DIFFERENTIAL CYTOSTATIC ACTIVITY OF MONOCYTE-DERIVED CYTOKINES AGAINST HUMAN-MELANOMA CELLS

We investigated the capacity of 3 major cytokines secreted by activated monocytes, IL-1-beta, TNF-alpha and IL-6, to inhibit of melanoma tumor cells. Using neutralizing antibodies against IL-1-beta, TNF-alpha and IL-6, we observed that the cytostatic activity against A375 melanoma cells is largely due to the presence of IL-6 in culture supernatants of monocytes stimulated with LPS. A375 cells appeared to be extremely sensitive to monocyte-derived cytokines, since in addition to rIL-6 also rIL-1-beta and rTNF-alpha displayed cytostatic activity against A375 cells. We observed additive or synergistic cytostatic effects upon use of combinations of these cytokines. When 7 other melanoma cell lines and short-term melanoma cultures were tested and compared with A375, a major difference in their sensitivity to monocyte-derived cytokines were observed. Although 7 out of 8 melanoma cell lines were sensitive to culture supernatants of monocytes stimulated with LPS, significant differences were found when recombinant cytokines were used. The widely used A375 was the only melanoma cell line sensitive to rIL-1-beta, rTNF-alpha and rIL-6. The growth of none of the other 7 melanoma cell cultures was significantly affected by rIL-1-beta.

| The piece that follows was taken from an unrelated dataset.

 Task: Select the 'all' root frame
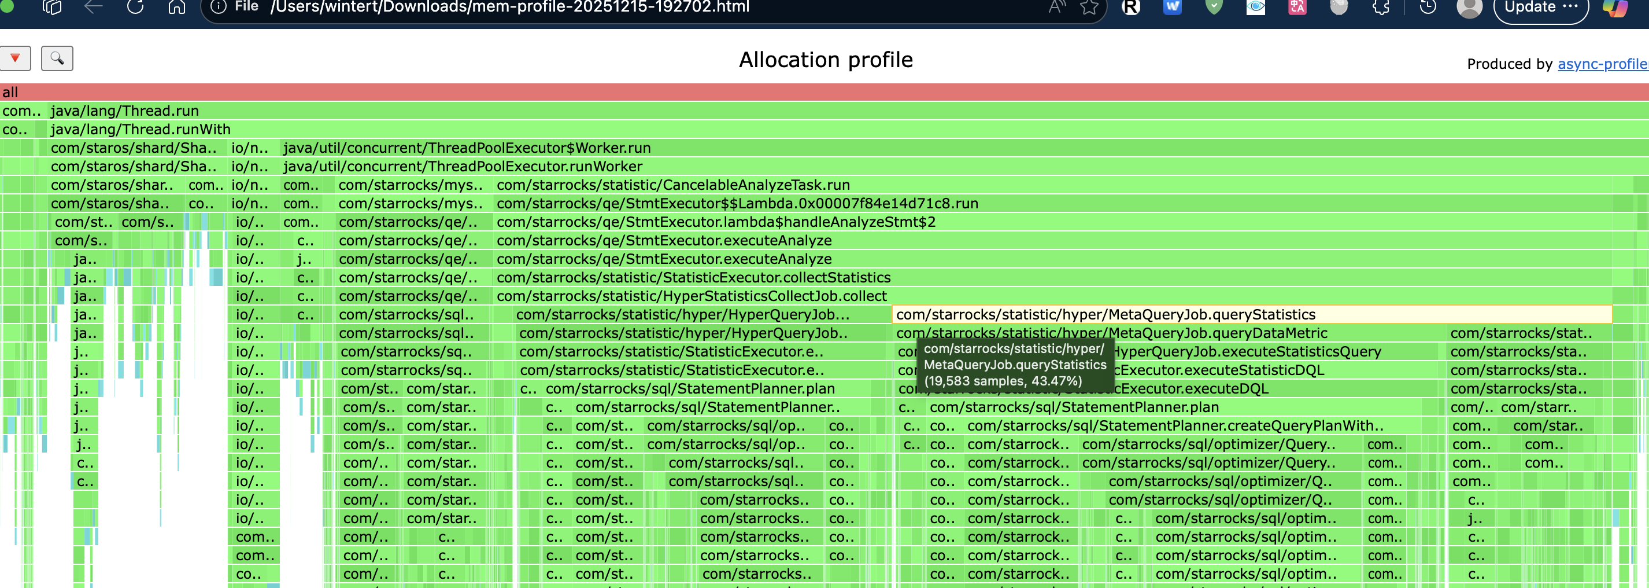pos(825,92)
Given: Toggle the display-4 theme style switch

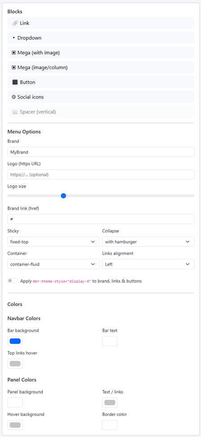Looking at the screenshot, I should click(x=13, y=281).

Seven out of 8 melanoma cell cultures were sensitive to rTNF-alpha and 3 out of 8 to rIL-6. The results of our study indicate that the sensitivity of melanoma cell cultures for different monocyte-derived cytokines is highly variable, and that it is questionable whether the A375 melanoma cell line, sensitive to rIL-1-beta, rTNF-alpha and rIL-6, is representative for melanoma.